My mind was still abuzz with thoughts of crumbling cornbread, which in itself lends heart to so many things. I was not the first to consider its virtues. Cornbread is often the stuff of stuffing or dressing at Thanksgiving. The late, great Tammy Wynette wrote of her grandmother’s “Mississippi-Style Stuffed Bell Peppers” containing a filling of crumbled cornbread, corn, peas, tomatoes and ham. Even unembellished, “Cornbread In A Glass,” in Ernest Matthew Mickler’s “White Trash Cooking” (1986), has toasted cornbread crumbled into a drinking glass, drenched with buttermilk and eaten “with a long ice-tea spoon.”

But I was considering cornbread, crumbled, in a dessert. Cornbread crumble? Would it work? A Brown Betty uses bread crumbs as a dessert topping. Could the same be done with corny crumbs?

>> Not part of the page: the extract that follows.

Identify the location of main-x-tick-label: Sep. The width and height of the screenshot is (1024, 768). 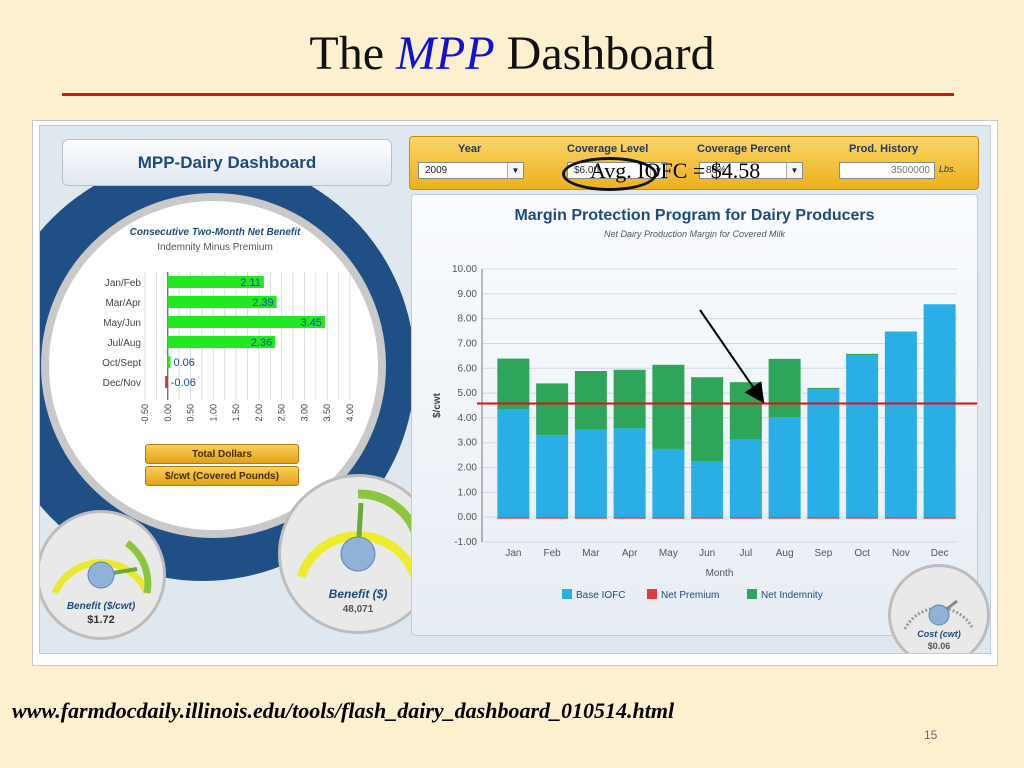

It was worth it to test it out. I made the game easier by whipping up a batch of mini corn muffins from boxed mixes, adding a little chopped fresh rosemary for enhanced flavor.

I crumbled about eight of the little muffins to total two cups. I decided to follow a standard crumble formula where the crumbled cornbread would stand in for the flour.

So I blended the cornbread, brown sugar, cinnamon and a stick of softened butter and, to further carry out a Southern flavor, some chopped pecans, mixing with my hands until it had the familiar feel of a crumble or crisp.

I kept my filling simple, too, using a canned light cherry pie filling (lower sugar), but one could certainly, easily make a filling of fresh or frozen sliced peaches or berries, mixed with some sugar and flour for thickening (there is room to interpret and create as you choose). I loaded the crumble topping over the filling and baked it off for about a half-hour.

Cornbread and pecans, atop a juicy filling…mmmmm, the elements here made it all extra buttery, with just enough delicate crunch. Cherry Cornbread Crumble would have to go into my regular rotation of favorite “c” desserts. Where there’s a cornbread, there’s a way….

Cherry Cornbread Crumble
Serves 4

2 cups crumbled cornbread
1 stick unsalted butter, softened to room temperature
1/2 cup light brown sugar
1/2 teaspoon cinnamon
1 teaspoon chopped fresh rosemary (optional)
1/2 cup chopped pecans
3 to 4 cups light cherry pie filling (or your favorite fruit pie filling)

Preheat oven to 350 degrees. Blend cornbread, butter, brown sugar, cinnamon, rosemary and pecans in a medium mixing bowl with your hands or a fork until the mixture is well-combined and has a cohesive, yet shaggy appearance (large, coarse crumbs).

Spread pie filling in an 8- or 9-inch square baking dish. Top evenly with cornbread mixture. Bake for 30 to 35 minutes or until crumble topping is browned and fruit is bubbling. Serve with whipped cream or ice cream.